Due figli, uno di 2 anni e una di 8, avuti in due matrimoni diversi e dunque con due donne diverse. Michele Graziano li prende tutti e due, d’accordo con le madri, e li porta nel suo appartamento, un appartamento da cui sta traslocando. Una volta lì, l’uomo prende un coltello da cucina e taglia la gola ai due piccoli, poi avverte il fratello di quello che è successo e tenta il suicidio. Sopravvive. Le prime ricostruzioni parlano di un uomo terrorizzato dall’idea di non riuscire a pagare gli alimenti per mantenere i figli (fa il cassiere all’Esselunga), si dice anche che la seconda separazione, avvenuta da poco, lo abbia spinto alla depressione davanti al secondo fallimento a livello matrimoniale. Claudio Risè, scrittore, giornalista, docente universitario e psicoterapeuta, parlando con ilsussidiario.net, sottolinea come eventi del genere si verifichino per la solitudine a cui oggi, nella società post moderna, sono lasciate le persone “in un contesto dove il modello culturale non aiuta più la persona a sviluppare la consapevolezza dell’autentico significato di matrimonio e di paternità”. “Tragedie” dice ancora “che si compiono anche come conseguenza di queste nuove norme educative che addirittura cancellano la specificità dell’unione uomo e donna”.

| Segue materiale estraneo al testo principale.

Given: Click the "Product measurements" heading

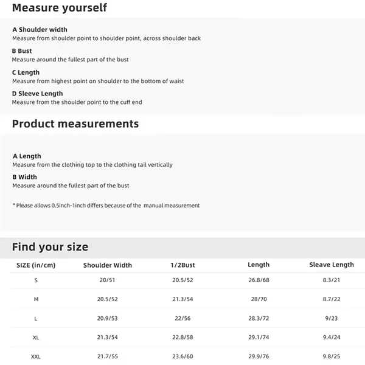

Quale la sua prima impressione davanti a questo caso?
Il tragico gesto di questo padre appare come una manifestazione particolarmente evidente ed eclatante della debolezza del soggetto umano nella società post industriale e post moderna, soggetto che grida la sua disperazione proprio sul terreno della responsabilità più delicata e più grande a cui si sente di mancare, che è appunto quella verso i figli che ha generato. Di tutte le responsabilità che una persona può avere – dal pagare l’affitto o i debiti nei confronti di altri – certo quella più sconvolgente e impegnativa è quella verso i figli.
Infatti, Michele Graziano avrebbe ammesso la sua paura di non riuscire a mantenere i figli dopo le due separazioni.

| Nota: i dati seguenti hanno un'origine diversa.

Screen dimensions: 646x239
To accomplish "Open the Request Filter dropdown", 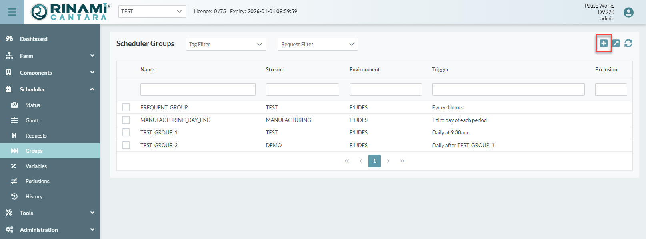I will coord(318,44).
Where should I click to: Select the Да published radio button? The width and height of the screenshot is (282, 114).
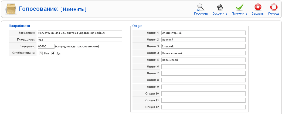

Questa responsabilità, che è sempre impegnativa, viene sentita come particolarmente grave proprio dopo la separazione dal coniuge. Il fallimento del matrimonio – e in questo caso si tratta di ben due matrimoni – lascia la persona sconcertata perché il nostro modello culturale non aiuta più a sviluppare la consapevolezza dell’unione e quindi a prepararsi a questo fatto grande, quale è per l’appunto l’unione fra un uomo e un donna e la generazione dei figli.

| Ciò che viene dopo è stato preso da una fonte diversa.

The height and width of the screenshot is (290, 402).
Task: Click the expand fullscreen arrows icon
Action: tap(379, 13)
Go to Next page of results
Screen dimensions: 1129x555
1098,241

C’è banalità, superficialità nel vivere tutto questo?
Spesso il matrimonio, l’unione tra un uomo e una donna avviene in modo automatico, in parte come soddisfazione di pulsioni e in parte anche dimostrazione verso l’esterno, cioè dimostrare agli altri di avere una donna o un uomo. Ma il tutto vissuto senza maturità, perché il modello culturale odierno non aiuta a sviluppare una personalità capace realmente di riconoscere e vivere la grandezza dell’unione tra un uomo e una donna e della creazione di una famiglia.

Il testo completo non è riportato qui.